Stored data entries
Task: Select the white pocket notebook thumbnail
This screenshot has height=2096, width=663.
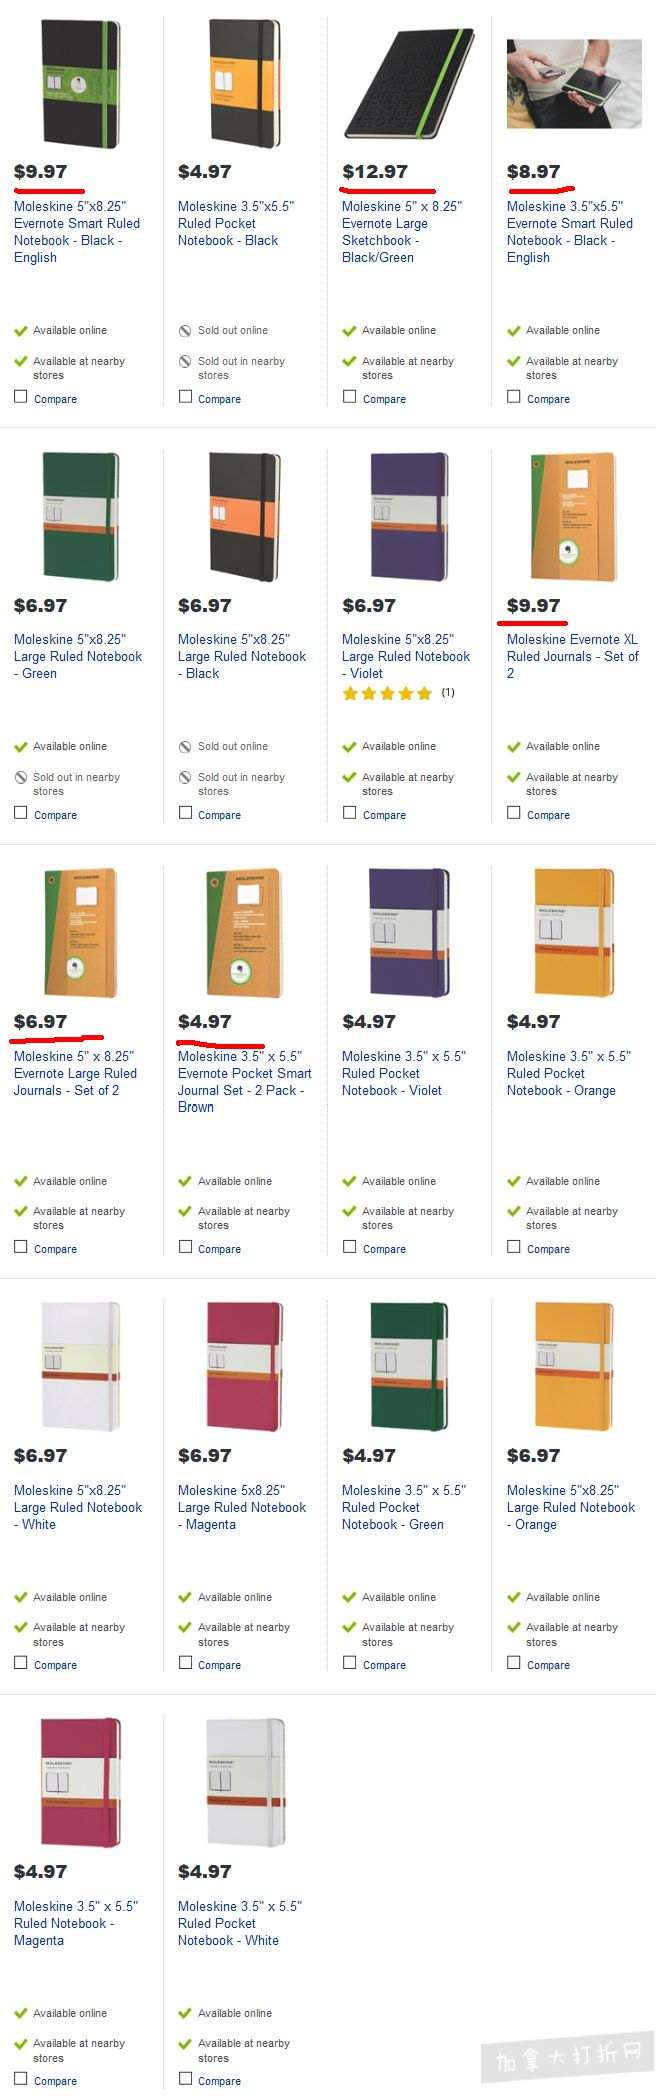Action: click(x=245, y=1782)
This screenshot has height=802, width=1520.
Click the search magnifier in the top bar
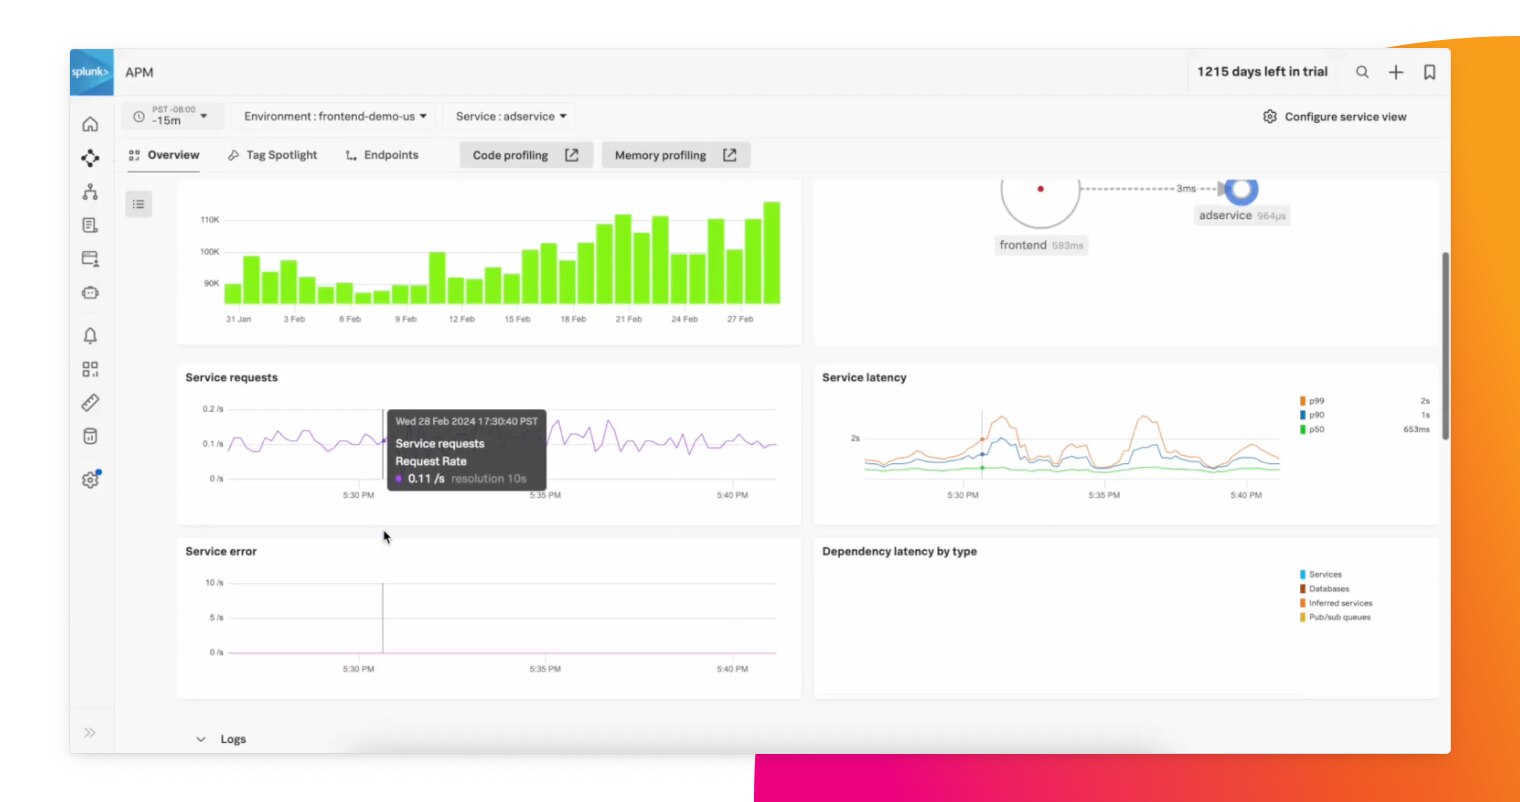pos(1362,71)
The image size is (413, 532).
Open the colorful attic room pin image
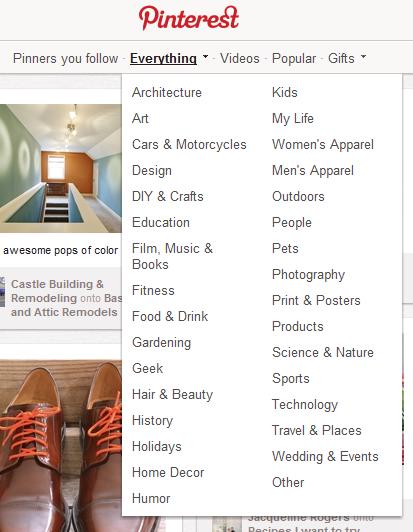click(x=61, y=168)
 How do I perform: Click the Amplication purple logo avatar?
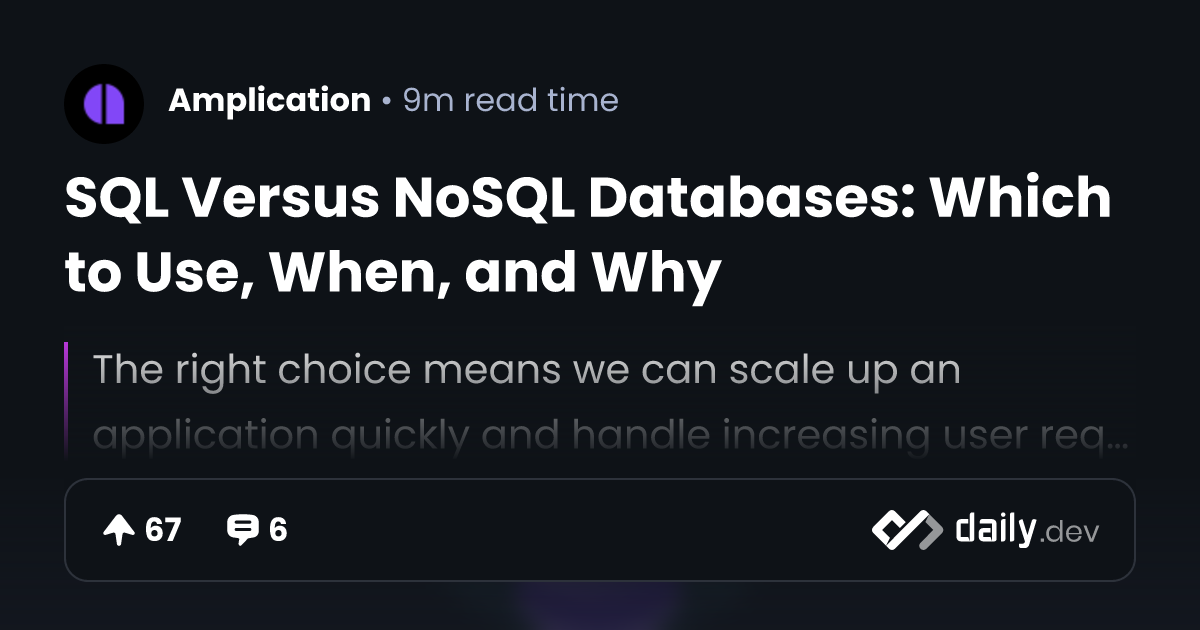[104, 103]
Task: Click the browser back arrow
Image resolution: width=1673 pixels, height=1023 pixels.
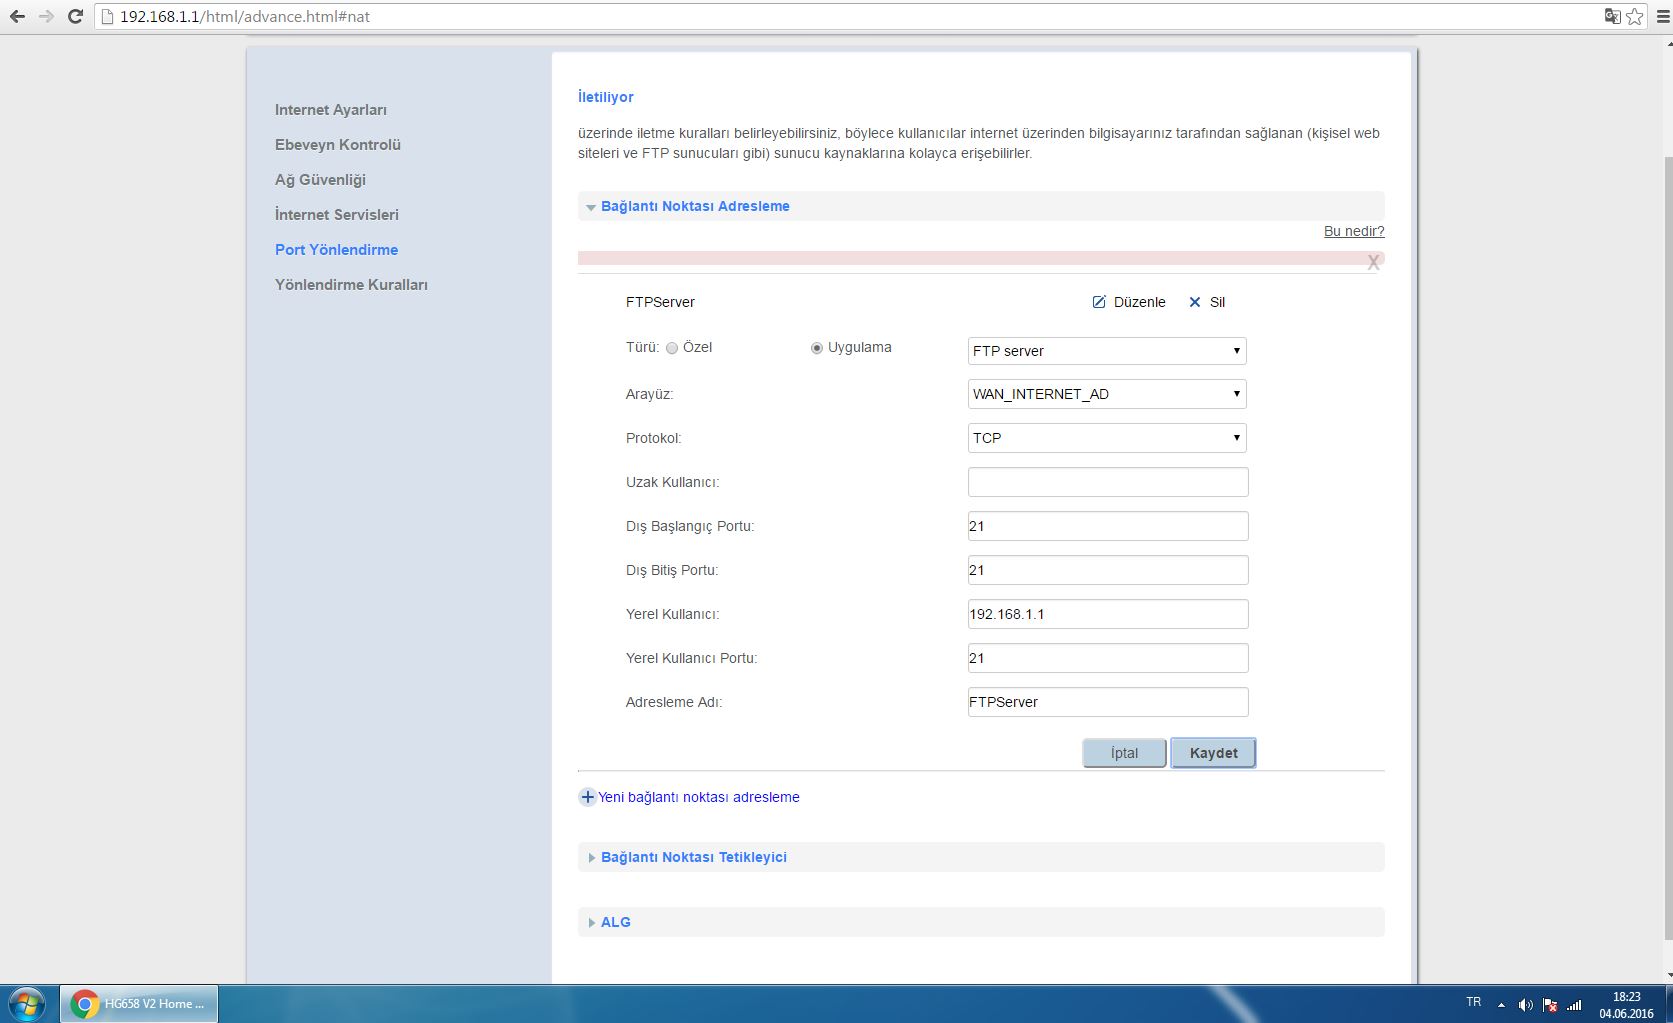Action: click(17, 16)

**Your instructions**:
What is needed is one number: how many lines of the records above contain the word "Task".

**Result**:
2